Aim of the exercise: Filter the entries for lines with the word "will".

Dataset excerpts:
#####

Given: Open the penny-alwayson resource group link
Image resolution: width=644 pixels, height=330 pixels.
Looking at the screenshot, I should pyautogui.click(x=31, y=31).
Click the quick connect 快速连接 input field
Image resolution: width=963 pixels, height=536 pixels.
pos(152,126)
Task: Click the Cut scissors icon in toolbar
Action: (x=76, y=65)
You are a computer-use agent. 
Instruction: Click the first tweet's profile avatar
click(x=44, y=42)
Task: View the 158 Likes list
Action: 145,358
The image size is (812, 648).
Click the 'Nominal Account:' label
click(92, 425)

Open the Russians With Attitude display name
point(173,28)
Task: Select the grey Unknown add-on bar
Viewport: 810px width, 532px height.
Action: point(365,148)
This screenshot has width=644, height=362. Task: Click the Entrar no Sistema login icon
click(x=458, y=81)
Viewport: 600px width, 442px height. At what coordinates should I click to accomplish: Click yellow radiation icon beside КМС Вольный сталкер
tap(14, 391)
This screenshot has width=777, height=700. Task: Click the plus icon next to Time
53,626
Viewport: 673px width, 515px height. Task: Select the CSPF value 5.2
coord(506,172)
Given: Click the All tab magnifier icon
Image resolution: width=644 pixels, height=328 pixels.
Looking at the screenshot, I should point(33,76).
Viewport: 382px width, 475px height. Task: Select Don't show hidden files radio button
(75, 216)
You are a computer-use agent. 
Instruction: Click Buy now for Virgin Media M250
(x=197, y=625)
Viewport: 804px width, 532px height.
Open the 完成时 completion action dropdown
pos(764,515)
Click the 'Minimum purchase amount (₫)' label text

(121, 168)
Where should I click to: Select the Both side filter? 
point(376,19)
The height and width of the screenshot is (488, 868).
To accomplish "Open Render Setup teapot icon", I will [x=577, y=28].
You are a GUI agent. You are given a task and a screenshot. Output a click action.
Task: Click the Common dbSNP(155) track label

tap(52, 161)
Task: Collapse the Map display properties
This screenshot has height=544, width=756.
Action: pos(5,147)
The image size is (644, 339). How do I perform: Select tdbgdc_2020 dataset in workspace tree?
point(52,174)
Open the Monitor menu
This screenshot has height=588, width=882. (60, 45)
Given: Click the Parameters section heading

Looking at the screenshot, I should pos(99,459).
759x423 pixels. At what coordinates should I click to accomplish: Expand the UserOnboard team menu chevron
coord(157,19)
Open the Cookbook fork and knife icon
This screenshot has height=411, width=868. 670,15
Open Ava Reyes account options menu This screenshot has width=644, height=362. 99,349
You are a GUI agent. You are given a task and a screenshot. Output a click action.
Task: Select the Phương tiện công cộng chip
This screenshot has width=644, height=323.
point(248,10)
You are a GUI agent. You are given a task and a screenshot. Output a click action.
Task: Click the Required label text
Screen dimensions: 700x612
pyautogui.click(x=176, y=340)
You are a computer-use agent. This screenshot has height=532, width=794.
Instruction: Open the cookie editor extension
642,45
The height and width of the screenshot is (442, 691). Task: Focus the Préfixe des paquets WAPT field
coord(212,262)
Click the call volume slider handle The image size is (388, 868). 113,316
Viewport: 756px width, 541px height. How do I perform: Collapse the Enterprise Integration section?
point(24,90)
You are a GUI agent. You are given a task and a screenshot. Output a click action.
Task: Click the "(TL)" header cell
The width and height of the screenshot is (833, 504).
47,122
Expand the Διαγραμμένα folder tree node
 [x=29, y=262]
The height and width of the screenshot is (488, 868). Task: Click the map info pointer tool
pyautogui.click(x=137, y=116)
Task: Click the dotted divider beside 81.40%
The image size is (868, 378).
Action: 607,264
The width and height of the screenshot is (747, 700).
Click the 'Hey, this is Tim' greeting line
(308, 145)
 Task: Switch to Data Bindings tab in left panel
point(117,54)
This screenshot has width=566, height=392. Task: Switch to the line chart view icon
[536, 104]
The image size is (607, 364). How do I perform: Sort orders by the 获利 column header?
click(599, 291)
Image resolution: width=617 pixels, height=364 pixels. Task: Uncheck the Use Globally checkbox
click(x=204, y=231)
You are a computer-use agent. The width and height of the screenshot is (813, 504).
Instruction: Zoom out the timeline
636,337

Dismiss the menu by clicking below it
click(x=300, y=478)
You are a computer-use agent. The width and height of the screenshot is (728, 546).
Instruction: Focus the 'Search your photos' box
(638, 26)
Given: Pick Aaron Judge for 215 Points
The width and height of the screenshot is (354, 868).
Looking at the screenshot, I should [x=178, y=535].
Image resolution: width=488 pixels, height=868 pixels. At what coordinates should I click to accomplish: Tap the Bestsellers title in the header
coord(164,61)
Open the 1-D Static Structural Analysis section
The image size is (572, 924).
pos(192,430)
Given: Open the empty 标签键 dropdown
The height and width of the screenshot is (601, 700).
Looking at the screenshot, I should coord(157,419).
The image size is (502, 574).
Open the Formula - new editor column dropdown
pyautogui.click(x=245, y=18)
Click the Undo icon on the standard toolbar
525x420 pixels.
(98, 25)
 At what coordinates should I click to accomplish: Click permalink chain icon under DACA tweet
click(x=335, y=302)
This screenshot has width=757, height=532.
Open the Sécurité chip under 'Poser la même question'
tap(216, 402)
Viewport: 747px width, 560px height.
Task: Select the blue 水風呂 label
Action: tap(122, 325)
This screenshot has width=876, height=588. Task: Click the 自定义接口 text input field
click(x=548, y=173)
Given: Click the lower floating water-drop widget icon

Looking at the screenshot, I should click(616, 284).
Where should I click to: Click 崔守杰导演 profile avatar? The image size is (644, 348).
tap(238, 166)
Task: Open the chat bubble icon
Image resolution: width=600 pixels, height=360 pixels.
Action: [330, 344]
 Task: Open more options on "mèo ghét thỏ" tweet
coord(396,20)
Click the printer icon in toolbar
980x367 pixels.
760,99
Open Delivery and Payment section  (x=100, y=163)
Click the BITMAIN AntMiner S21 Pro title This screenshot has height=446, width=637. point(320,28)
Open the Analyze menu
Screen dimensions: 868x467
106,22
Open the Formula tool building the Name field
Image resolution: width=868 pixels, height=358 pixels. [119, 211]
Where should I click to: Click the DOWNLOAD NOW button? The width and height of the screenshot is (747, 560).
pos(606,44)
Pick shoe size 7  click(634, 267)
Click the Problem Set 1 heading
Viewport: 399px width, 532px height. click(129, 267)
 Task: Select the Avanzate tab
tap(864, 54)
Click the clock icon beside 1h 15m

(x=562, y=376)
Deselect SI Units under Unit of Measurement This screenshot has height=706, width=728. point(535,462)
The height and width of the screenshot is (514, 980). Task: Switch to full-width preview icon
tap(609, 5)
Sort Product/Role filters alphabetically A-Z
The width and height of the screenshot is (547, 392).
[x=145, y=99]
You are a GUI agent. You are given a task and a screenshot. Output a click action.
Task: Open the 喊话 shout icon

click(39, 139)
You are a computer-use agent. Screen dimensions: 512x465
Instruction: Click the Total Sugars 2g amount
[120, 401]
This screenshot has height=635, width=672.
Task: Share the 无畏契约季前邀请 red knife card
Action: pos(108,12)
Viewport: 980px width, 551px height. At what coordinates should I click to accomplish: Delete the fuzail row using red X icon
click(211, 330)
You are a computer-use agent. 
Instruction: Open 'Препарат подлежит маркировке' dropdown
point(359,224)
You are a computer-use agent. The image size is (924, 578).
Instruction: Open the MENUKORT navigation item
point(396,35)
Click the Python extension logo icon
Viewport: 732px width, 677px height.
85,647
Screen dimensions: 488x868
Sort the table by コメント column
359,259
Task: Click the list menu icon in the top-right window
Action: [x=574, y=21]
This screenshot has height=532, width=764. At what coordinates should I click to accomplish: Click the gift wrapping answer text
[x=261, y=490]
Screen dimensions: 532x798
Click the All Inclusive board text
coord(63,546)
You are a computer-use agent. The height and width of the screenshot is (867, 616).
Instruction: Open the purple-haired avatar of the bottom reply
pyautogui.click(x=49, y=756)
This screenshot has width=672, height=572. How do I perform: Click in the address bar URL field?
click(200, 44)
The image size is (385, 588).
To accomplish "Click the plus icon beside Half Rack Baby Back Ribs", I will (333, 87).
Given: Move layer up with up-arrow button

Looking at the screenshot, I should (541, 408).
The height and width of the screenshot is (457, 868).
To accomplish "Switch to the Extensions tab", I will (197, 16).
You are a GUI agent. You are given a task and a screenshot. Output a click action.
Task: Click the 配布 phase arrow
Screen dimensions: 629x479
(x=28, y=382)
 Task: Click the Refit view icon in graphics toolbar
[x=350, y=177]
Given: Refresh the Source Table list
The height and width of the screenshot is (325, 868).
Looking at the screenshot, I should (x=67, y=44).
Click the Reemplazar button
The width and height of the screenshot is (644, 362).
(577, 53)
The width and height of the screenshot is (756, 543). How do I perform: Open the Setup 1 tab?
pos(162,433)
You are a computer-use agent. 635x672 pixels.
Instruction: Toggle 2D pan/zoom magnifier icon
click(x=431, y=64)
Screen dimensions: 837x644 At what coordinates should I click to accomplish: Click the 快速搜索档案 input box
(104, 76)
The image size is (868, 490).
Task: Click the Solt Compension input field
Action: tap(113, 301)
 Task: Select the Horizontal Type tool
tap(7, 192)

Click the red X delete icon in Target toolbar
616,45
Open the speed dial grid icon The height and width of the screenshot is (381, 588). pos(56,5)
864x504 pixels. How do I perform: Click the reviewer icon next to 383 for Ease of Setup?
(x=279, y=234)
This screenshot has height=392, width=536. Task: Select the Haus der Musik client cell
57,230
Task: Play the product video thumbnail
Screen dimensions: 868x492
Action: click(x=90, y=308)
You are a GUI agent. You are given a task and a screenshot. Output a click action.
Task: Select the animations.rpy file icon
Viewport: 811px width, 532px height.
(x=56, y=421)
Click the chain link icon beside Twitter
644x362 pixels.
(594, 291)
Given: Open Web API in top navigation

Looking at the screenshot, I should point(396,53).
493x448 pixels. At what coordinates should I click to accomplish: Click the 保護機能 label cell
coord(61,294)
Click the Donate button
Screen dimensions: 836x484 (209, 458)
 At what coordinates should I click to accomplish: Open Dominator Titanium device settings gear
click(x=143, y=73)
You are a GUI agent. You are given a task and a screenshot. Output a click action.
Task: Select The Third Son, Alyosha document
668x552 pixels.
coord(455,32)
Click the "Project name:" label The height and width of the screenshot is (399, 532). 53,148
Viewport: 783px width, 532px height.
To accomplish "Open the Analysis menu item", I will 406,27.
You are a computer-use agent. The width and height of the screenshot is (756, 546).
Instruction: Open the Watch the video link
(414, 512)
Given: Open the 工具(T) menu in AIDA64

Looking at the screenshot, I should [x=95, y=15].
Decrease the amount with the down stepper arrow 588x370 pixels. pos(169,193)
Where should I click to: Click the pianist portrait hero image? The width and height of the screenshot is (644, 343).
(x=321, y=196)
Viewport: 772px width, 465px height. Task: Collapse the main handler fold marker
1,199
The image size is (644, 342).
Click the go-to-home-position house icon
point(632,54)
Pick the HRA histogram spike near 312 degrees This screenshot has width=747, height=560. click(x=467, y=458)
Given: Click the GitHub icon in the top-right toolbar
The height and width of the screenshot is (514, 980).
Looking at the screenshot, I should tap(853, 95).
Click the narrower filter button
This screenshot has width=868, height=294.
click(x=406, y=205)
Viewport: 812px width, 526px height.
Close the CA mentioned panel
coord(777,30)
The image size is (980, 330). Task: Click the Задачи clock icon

#####

Answer space:
To accomplish "Open Render Setup teapot icon", I will [x=577, y=28].
To accomplish "Click the plus icon beside Half Rack Baby Back Ribs", I will (333, 87).
To accomplish "Switch to the Extensions tab", I will (197, 16).
To accomplish "Open the Analysis menu item", I will 406,27.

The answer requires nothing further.